Saturday, August 9, 2025

Dead Calm

Several months back, TCM ran a night of "before they were stars" movies. With them about to expire from my DVR, I made a point of watching them before they expired and writing up the posts to schedule at some point in the future. First up is a very young Nicole Kidman in Dead Calm.

Kidman is a native Australian, and this movie was made in Australia even though I think the other two leads are not in fact Australian. Sam Neill is John Ingram, an officer in the Australian navy who as the movie opens is returning home for Christmas leave with a bunch of other sailors. At the train station, he's stopped by a couple of policemen who have some terrible news for him: his young child was killed in a car accident, and his wife Rae (that's Kidman) is in hospital badly shaken. We get a brief synopsis of the accident to see why Rae is in the state she's in.

To deal with their personal grief, John and Rae decide to take their personal yacht out to sea for a long voyage in the tropical Pacific (the movie was filmed near islands that are part of the Great Barrier Reef), together with their dog who is good about fetching things out of the ocean, which is a bit of foreshadowing. After a month or so at sea, the pair come across a boat that looks like it's adrift with nobody on it, at least not at first. There does turn out to be one man, who is barely able to make his way to the Ingrams' boat.

That man, Hughie Warriner (Billy Zane), has just his trunks and one backpack-sized bag, from which he fishes five passports, which he says are the passports of the other five people on the boat. Hughie then informs the Ingrams that the other passengers died of what he thinks is food poisoning (although why he didn't get poisoned himself is an obvious question), and that the boat is taking on water. He's sick enough that he's about to pass out, so the Ingrams put him in one of the below-decks cabins and lock the door.

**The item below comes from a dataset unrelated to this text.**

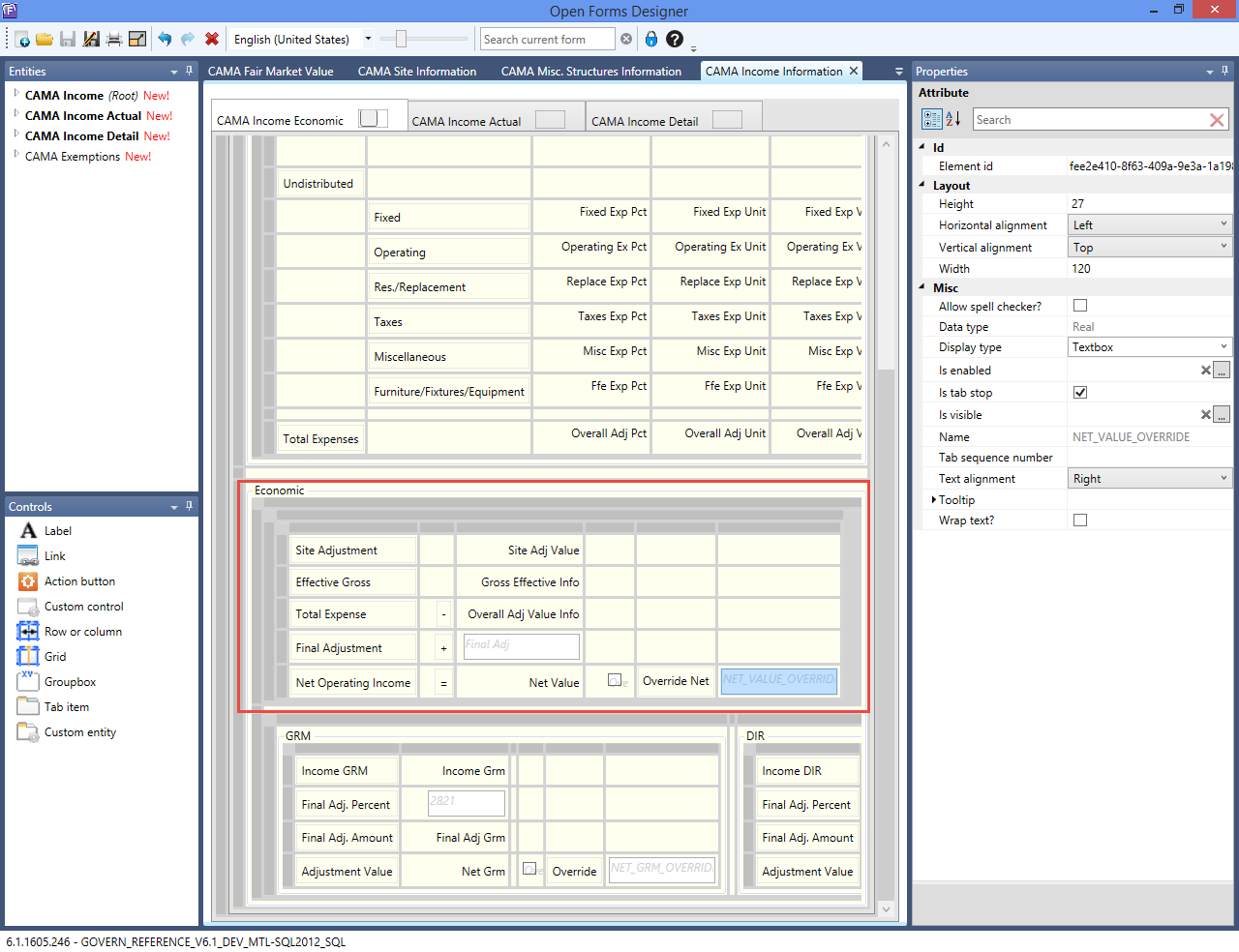Click the Is enabled ellipsis button
This screenshot has width=1239, height=952.
pos(1222,371)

John finds the log among Hughie's stuff, and reading it, he's got some questions, so he takes the dinghy over to the other boat to investigate. While there he's able to generate just enough power to run a monitor that has a videotape running that looks like it was taken on the boat and has two escort-type young women asked to be involved in some sort of morally questionable activity, with Hughie getting involved in it in a way that the man who chartered the boat clearly doesn't like. Obviously more reason for John to suspect that there's a lot more going on with Hughie than he's letting on.

And then Hughie wakes up and, finding out he's locked in the room, wants to get out. This is sensible enough, but rather than calling out for Rae when he gets the skylight opened, he breakes the hinges and escapes from the room to physically subdue Rae and start a sort of mutinty, steering the ship away from the one that he was originally on and that John is still (and which by now is fairly clearly takin on water, leaving it with an only partially functional radio). There's not much need for more of a synopsis, as the questions raised by Hughie's actions are fairly obvious. How they resolve themselves, however, is not necessarily what you might expect.

Dead Calm is a very well-made movie, with one small exception and one slightly larger exception. The small exception is that the story doesn't quite give a good explanation of how Hughie came to be so psychotic. The second deals with the ending. Apparently multiple endings were filmed and the one wet get is based on preview audience reactions. I would have preferred something else, although I also have to say that this comment in itself might be giving something away.

Dead Calm is another of those movies that came out when I was an adolescent and still too young to drive myself to the movie theater. That, and I don't know whether it would have shown up in my local not-big-city sixtyplex. So I hadn't heard of it until the TCM showing. However, I'm extremely glad that I have had this chance to watch Dead Calm. I highly recommend it to any movie buff.